My point about the "instrumental ghost" wasn't that NNs wouldn't learn instrumental / flexible reasoning. It was that such capabilities were much more likely to derive from being straightforwardly trained to learn such capabilities, and then to be employed in a manner consistent with the target function of the training process. What I'm arguing *against* is the perspective that NNs will "accidentally" acquire such capabilities internally as a convergent result of their inductive biases, and direct them to purposes/along directions very different from what's represented in the training data. That's the sort of stuff I was talking about when I mentioned the "ghost".

 

What I'm saying is there's a difference between a model that can do flexible instrumental reasoning because it's faithfully modeling a data distribution with examples of flexible instrumental reasoning, versus a model that acquired hidden flexible instrumental reasoning because NN inductive biases say the convergent best way to do well on tasks is to acquire hidden flexible instrumental reasoning and apply it to the task, even when the task itself doesn't have any examples of such.

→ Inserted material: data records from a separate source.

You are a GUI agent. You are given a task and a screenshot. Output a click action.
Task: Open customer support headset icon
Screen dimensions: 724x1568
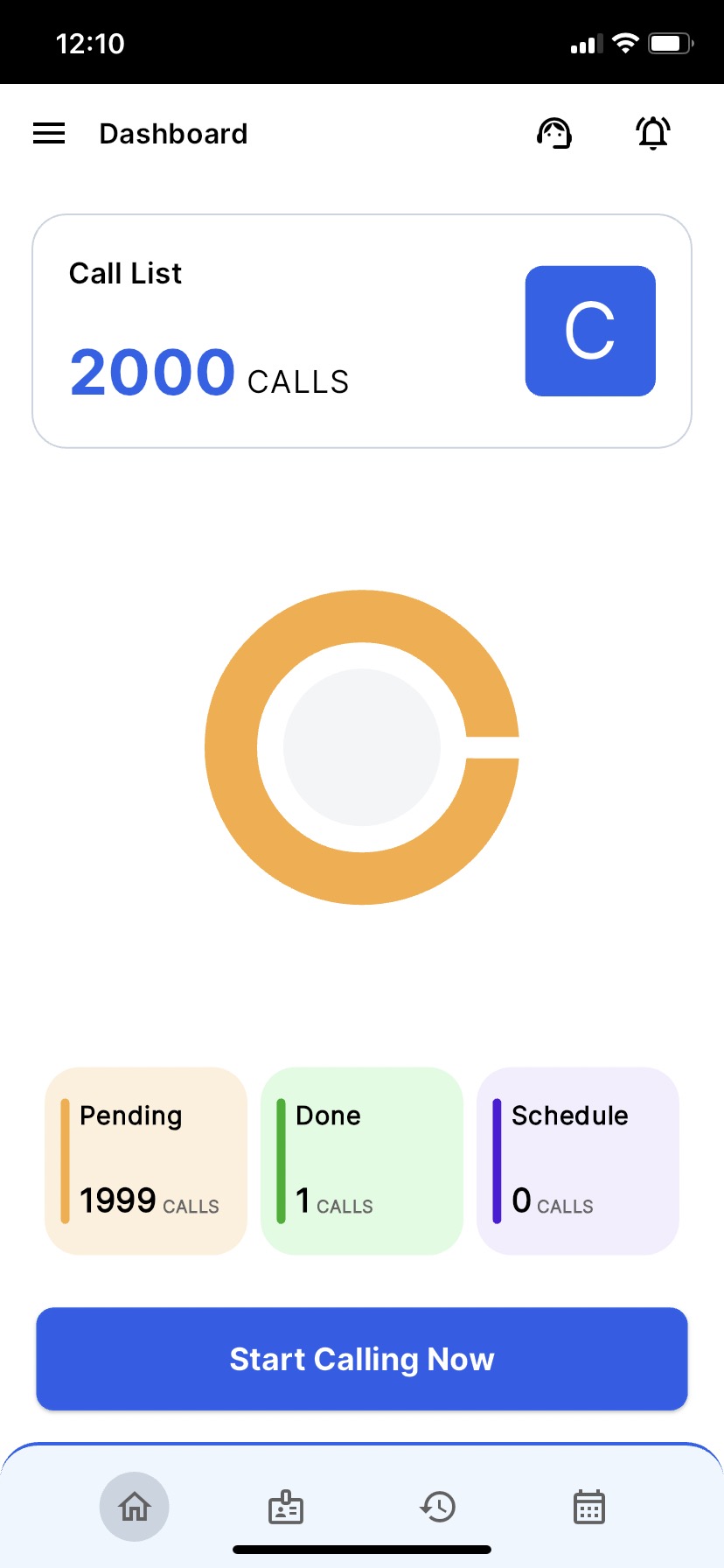point(554,133)
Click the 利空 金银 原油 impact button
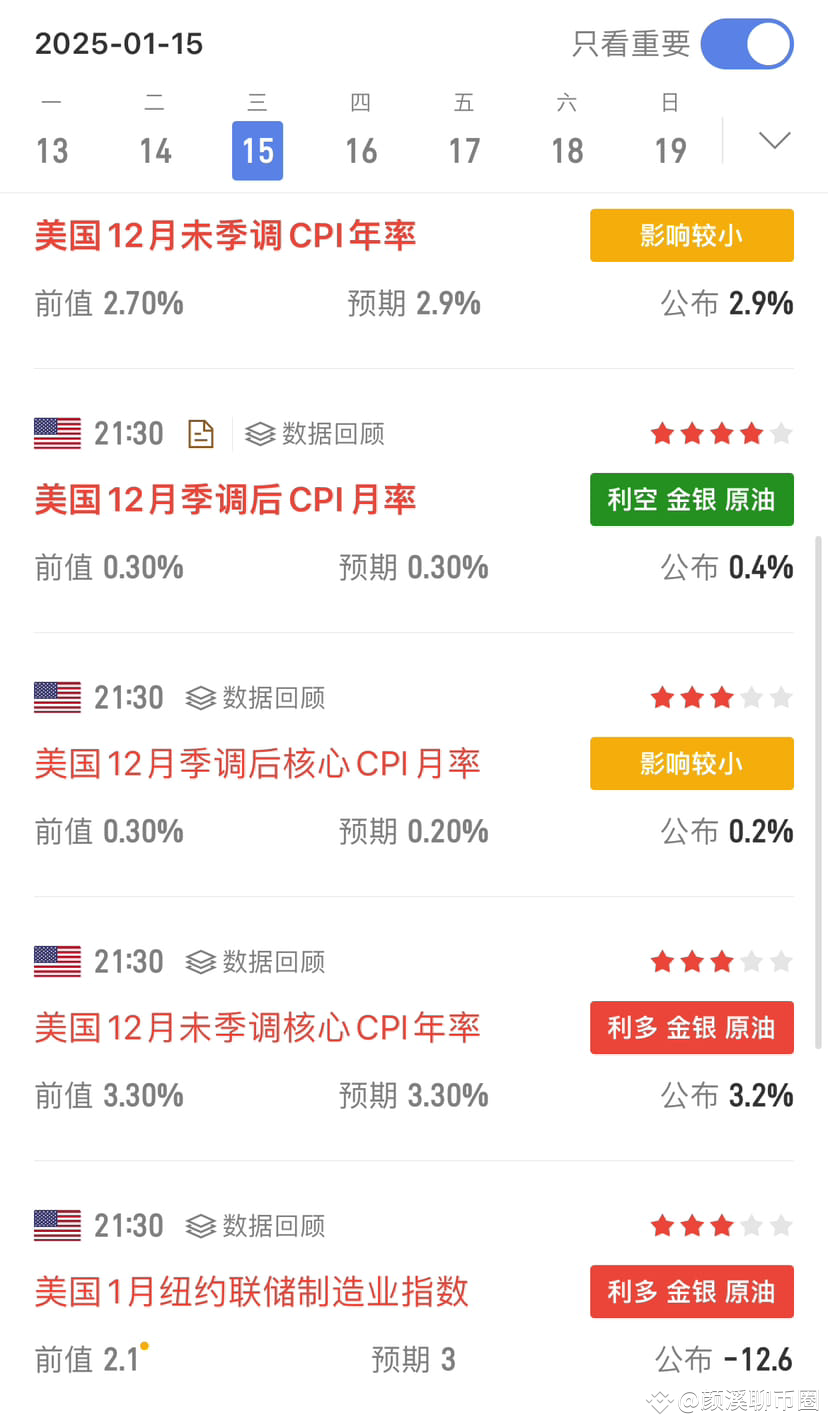828x1423 pixels. pos(691,499)
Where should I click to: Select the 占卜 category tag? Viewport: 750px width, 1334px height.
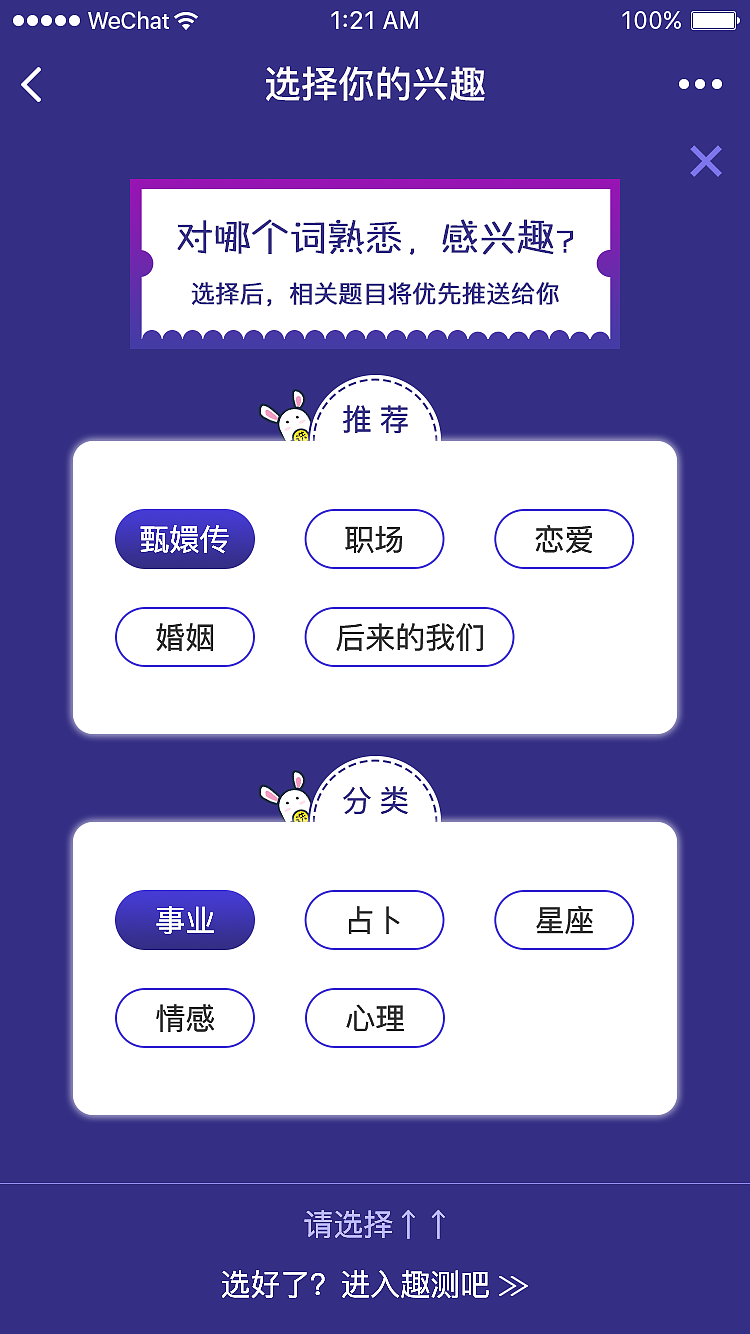tap(374, 920)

Joe_Carlsmith @ 2023-11-28T01:27 (+2)

(Also copied from LW. And partly re-hashing my response from twitter.)

I'm seeing your main argument here as a version of what I call, in section 4.4, a "speed argument against schemers" -- e.g., basically, that SGD will punish the extra reasoning that schemers need to perform. 

(I’m generally happy to talk about this reasoning as a complexity penalty, and/or about the params it requires, and/or about circuit-depth -- what matters is the overall "preference" that SGD ends up with. And thinking of this consideration as a different kind of counting argument *against* schemers seems like it might well be a productive frame. I do also think that questions about whether models will be bottlenecked on serial computation, and/or whether "shallower" computations will be selected for, are pretty relevant here, and the report includes a rough calculation in this respect in section 4.4.2 (see also summary here).)

Indeed, I think that maybe the strongest single argument against scheming is a combination of 

  1. "Because of the extra reasoning schemers perform, SGD would prefer non-schemers over schemers in a comparison re: final properties of the models" and 
  2. "The type of path-dependence/slack at stake in training is such that SGD will get the model that it prefers overall." 

My sense is that I'm less confident than you in both (1) and (2), but I think they're both plausible (the report, in particular, argues in favor of (1)), and that the combination is a key source of hope. I'm excited to see further work fleshing out the case for both (including e.g. the sorts of arguments for (2) that I took you and Nora to be gesturing at on twitter -- the report doesn't spend a ton of time on assessing how much path-dependence to expect, and of what kind).

Re: your discussion of the "ghost of instrumental reasoning," "deducing lots of world knowledge 'in-context,' and "the perspective that NNs will 'accidentally' acquire such capabilities internally as a convergent result of their inductive biases" -- especially given that you only skimmed the report's section headings and a small amount of the content, I have some sense, here, that you're responding to other arguments you've seen about deceptive alignment, rather than to specific claims made in the report (I don't, for example, make any claims about world knowledge being derived "in-context," or about models "accidentally" acquiring flexible instrumental reasoning). Is your basic thought something like: sure, the models will develop flexible instrumental reasoning that could in principle be used in service of arbitrary goals, but they will only in fact use it in service of the specified goal, because that's the thing training pressures them to do? If so, my feeling is something like: ok, but a lot of the question here is whether using the instrumental reasoning in service of some other goal (one that backchains into getting-reward) will be suitably compatible with/incentivized by training pressures as well. And I don't see e.g. the reversal curse as strong evidence on this front. 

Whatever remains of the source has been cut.